### WHAT YOU HAVE TO DO
Retype exactly the lines from the one holding "RolnikInfo.pl (119, 115)" through the final line of the data, both included.

Dataset entries
__________

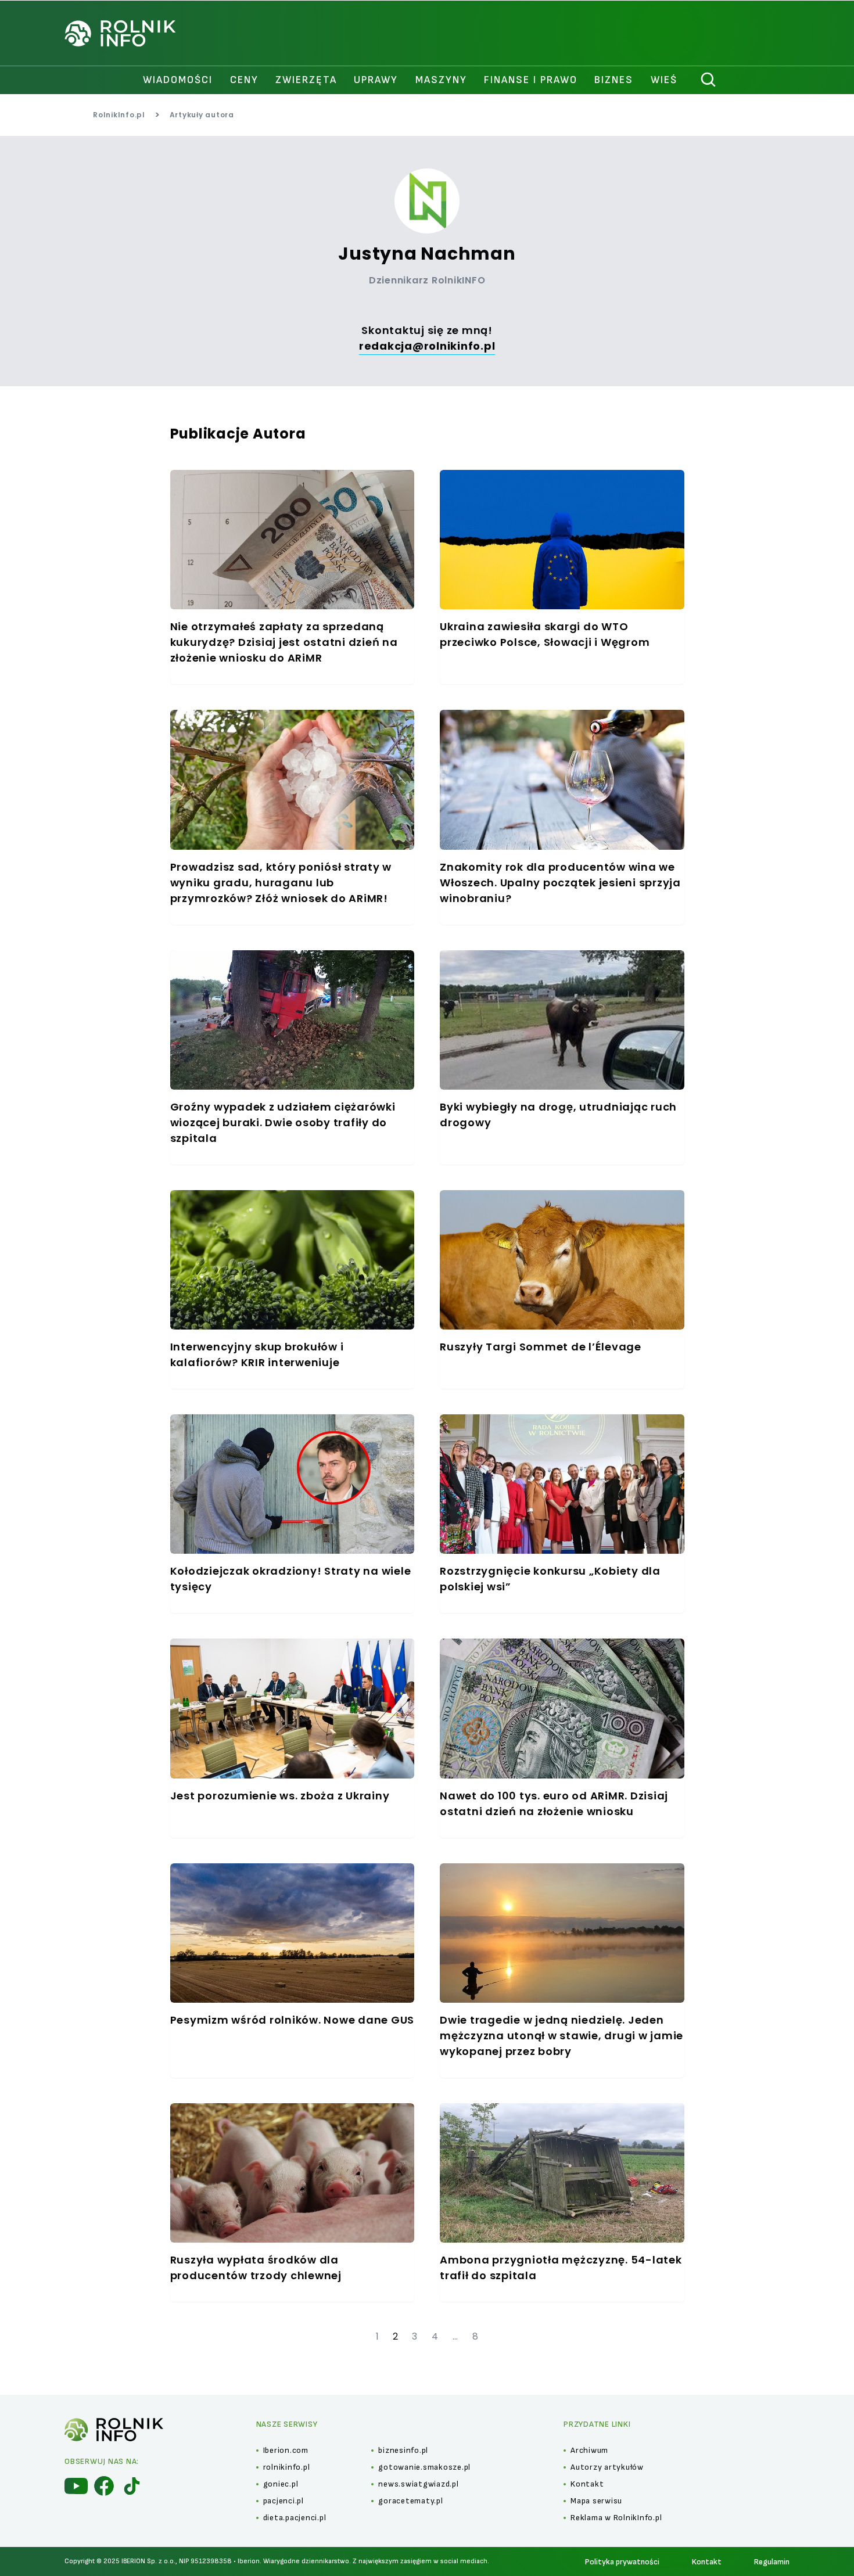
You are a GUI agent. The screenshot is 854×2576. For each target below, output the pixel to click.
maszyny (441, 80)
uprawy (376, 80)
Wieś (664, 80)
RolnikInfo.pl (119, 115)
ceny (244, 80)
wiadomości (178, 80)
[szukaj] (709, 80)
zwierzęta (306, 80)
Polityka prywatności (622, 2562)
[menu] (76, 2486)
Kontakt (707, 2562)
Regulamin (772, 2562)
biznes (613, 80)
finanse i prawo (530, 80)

__________

### SOLUTION
RolnikInfo.pl (119, 115)
ceny (244, 80)
wiadomości (178, 80)
[szukaj] (709, 80)
zwierzęta (306, 80)
Polityka prywatności (622, 2562)
[menu] (76, 2486)
Kontakt (707, 2562)
Regulamin (772, 2562)
biznes (613, 80)
finanse i prawo (530, 80)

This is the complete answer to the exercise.